Sono passati sessant’anni da quel 7 dicembre del’41 e, al solo ricordo, l’America di oggi ancora rabbrividisce, come se le fosse rimasto un nervo scoperto. L’attacco a sorpresa dell’aviazione giapponese segnò un punto di non ritorno nella coscienza del Paese: “una data – come sentiamo nel film dalla voce del presidente Roosvelt (interpretato da John Voight) – che vivrà segnata dall’infamia”. Il pacifico isolamento americano era finito per sempre. Non solo gli Stati Uniti si videro catapultati in una guerra sentita come lontana, ma da quel momento nessuno, in nessun angolo della terra, poteva sentirsi al riparo.

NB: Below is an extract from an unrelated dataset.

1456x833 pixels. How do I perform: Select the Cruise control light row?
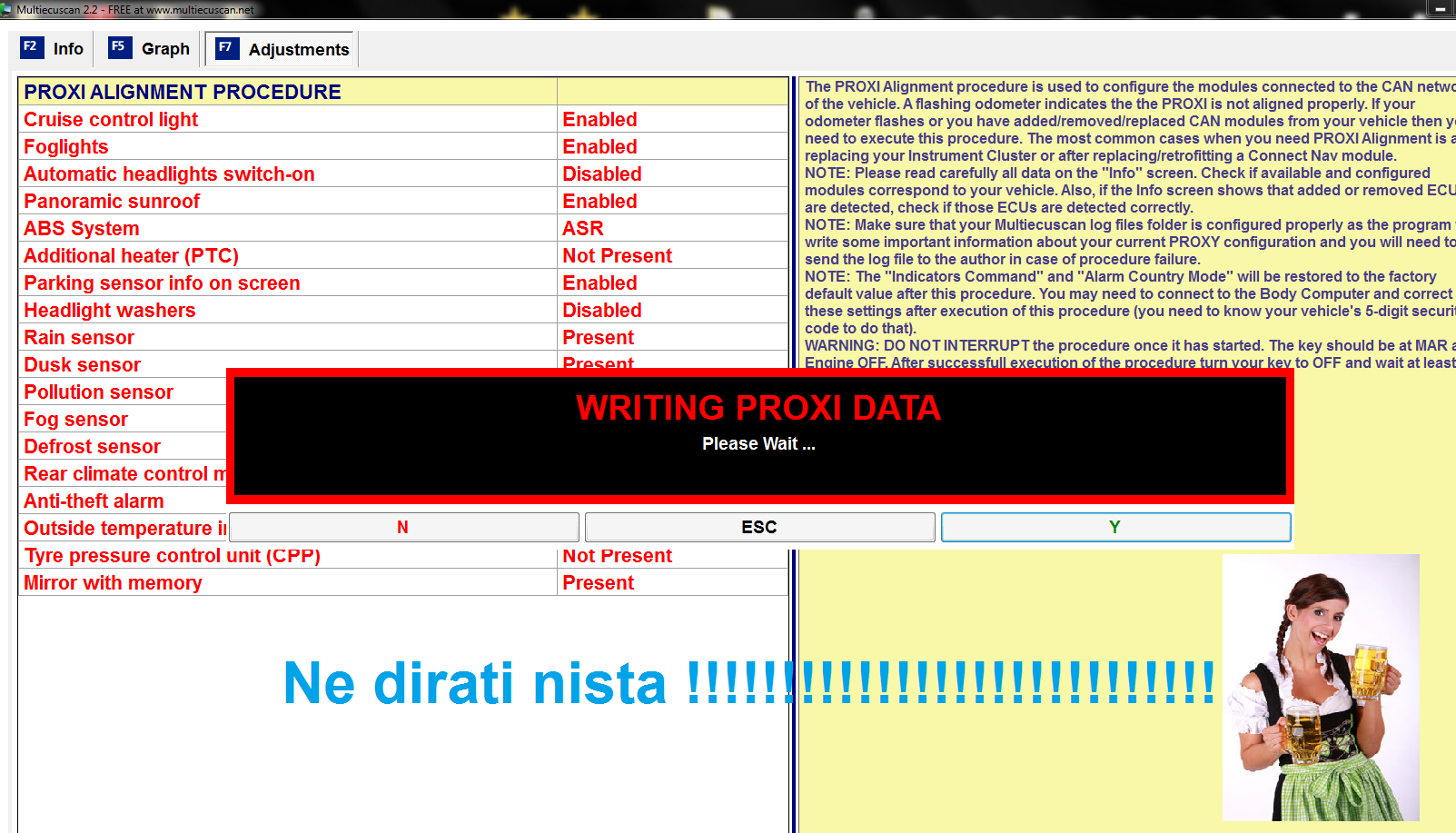tap(111, 120)
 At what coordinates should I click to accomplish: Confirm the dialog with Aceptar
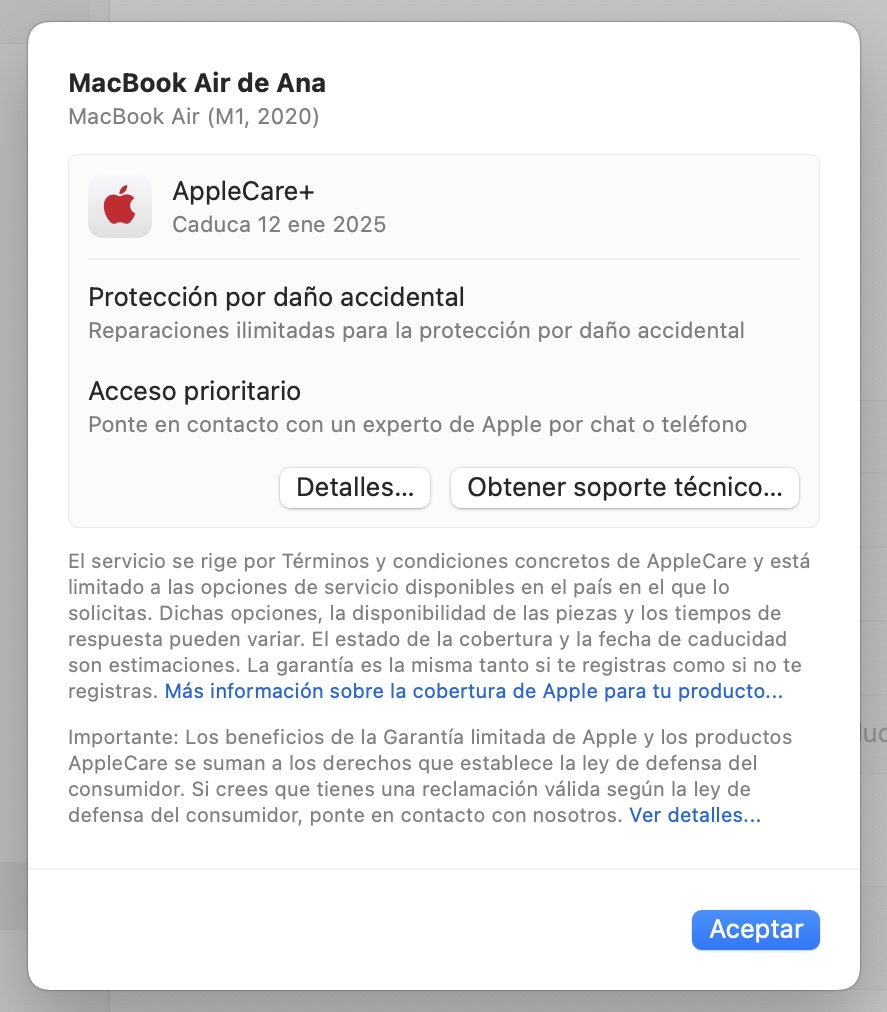tap(756, 930)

Ancora un altro film sulla Seconda guerra mondiale, ancora un altro inno e un’altra autocelebrazione degli U.S.A. In questo caso la vicenda presa in esame è il noto attacco sferzato alla flotta statunitense, presente nel porto di Perl Harbor, dall’aviazione nipponica; gesto che convincerà gli americani a prendere parte al secondo conflitto mondiale. Il bombardamento subito dagli americani appare in quest’opera come la giustificazione alle successive azioni  belliche compiute dagli americani, soprattutto al bombardamento di Tokio, portato a termine da un manipolo di “eroi”, che ci viene mostrato nella seconda metà del film.  Le vicende di guerra  sono contornate da un triangolo amoroso, tanto romantico quanto patinato e fasullo. Chiaramente non mancano una overdose di effetti speciali, scene di battaglia aerea e tanta, tanta retorica e autoesaltazione.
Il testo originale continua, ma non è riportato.